Recorded data
━━━━━━━━

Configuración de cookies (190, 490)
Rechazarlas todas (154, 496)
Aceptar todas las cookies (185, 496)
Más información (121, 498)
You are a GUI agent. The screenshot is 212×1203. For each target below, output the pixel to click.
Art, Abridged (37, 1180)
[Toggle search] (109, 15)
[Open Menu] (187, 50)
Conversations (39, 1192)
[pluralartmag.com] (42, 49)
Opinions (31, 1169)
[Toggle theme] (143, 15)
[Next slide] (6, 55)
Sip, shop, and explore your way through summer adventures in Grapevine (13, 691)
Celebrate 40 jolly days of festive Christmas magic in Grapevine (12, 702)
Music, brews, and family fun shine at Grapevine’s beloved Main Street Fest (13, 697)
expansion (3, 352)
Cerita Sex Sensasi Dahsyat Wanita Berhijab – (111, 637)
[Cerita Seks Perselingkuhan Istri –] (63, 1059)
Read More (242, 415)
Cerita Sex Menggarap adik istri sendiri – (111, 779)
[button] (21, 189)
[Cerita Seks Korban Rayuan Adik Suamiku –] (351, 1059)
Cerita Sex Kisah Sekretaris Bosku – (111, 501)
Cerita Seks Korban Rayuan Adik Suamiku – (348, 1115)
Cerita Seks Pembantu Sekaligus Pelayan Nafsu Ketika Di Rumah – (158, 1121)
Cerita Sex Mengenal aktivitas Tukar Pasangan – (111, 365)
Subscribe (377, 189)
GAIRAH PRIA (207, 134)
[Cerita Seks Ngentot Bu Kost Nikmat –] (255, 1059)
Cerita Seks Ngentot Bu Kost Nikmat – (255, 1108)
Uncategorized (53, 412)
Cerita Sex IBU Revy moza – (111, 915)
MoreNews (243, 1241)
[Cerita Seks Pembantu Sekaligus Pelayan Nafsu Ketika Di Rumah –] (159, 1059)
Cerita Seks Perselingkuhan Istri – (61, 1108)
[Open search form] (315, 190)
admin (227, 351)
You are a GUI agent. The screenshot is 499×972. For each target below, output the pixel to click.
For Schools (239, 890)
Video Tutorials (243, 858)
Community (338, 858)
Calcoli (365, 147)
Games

━━━━━━━━

◆ OBJECTIVE ◆
Please reproduce the records from the line containing "[Open search form] (315, 190)" through the end of the records, both ends included and requests kept, scaling every coordinate in the answers by 2.25 and rounding to whole numbers with halves going up. Leave the numbers in the requests unchanged.

◆ RESULT ◆
[Open search form] (709, 428)
admin (511, 790)
You are a GUI agent. The screenshot is 499×972. For each target below, output the pixel to click.
For Schools (538, 2003)
Video Tutorials (547, 1931)
Community (761, 1931)
Calcoli (821, 331)
Games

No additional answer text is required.